-21- 欲
人には多かれ少なかれ、誰にも欲がある。出世の場合は出世欲という醜い欲があり、能力があればそれはそれで意欲旺盛で結構な話だが、能力もないのに欲だけで出世したがる厄介な人々がいる訳だ。僭越ながら、自身に全うする能力があるのか? と、自問自答して戴きたいと存じます。能力もない人に出世されては、その配下の人々が迷惑して困るからです。^^
とある町役場に勤務する係長の乙山は、何が何でも出世したい…と思っていた。課長補佐を目指すこの段階では、本人自身にも単なる出世欲なのか? 意欲なのか? は、分からなかった。

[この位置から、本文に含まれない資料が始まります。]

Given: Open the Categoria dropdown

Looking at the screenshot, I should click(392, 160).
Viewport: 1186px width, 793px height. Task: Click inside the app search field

乙山には同期入庁の甲崎がいた。彼は同じ課の課長補佐として辣腕を振るっていた。甲崎には能力があったのである。同期だけに甲崎に指示されるのは乙山にとって面白くない。課長補佐は管理職であり、係長は平職員に毛が生えた程度で、大きな差があったのである。管理職に出世できるか出来ないかという係長⇔課長補佐に横たわる分水嶺は、まさに今、乙山に険しく迫っていたのである。
「乙山さん、課長がお呼びです…」
「はい…」
女性職員の百合川が乙山に告げた。乙山は課長席へ向かった。
「ああ、乙山君。君に内示が出た。おめでとう! 管財課の課長補佐だ」
「あ、有難うございますっ! ぅぅぅ…」
「泣くこたぁ~なかろう、ははは…」
乙山は平職員に毛が生えた地位から、晴れて管理職への分水嶺を超えたのだった。そのとき、乙山は欲ではなく、単に管理職になりたかった自分に気づいた。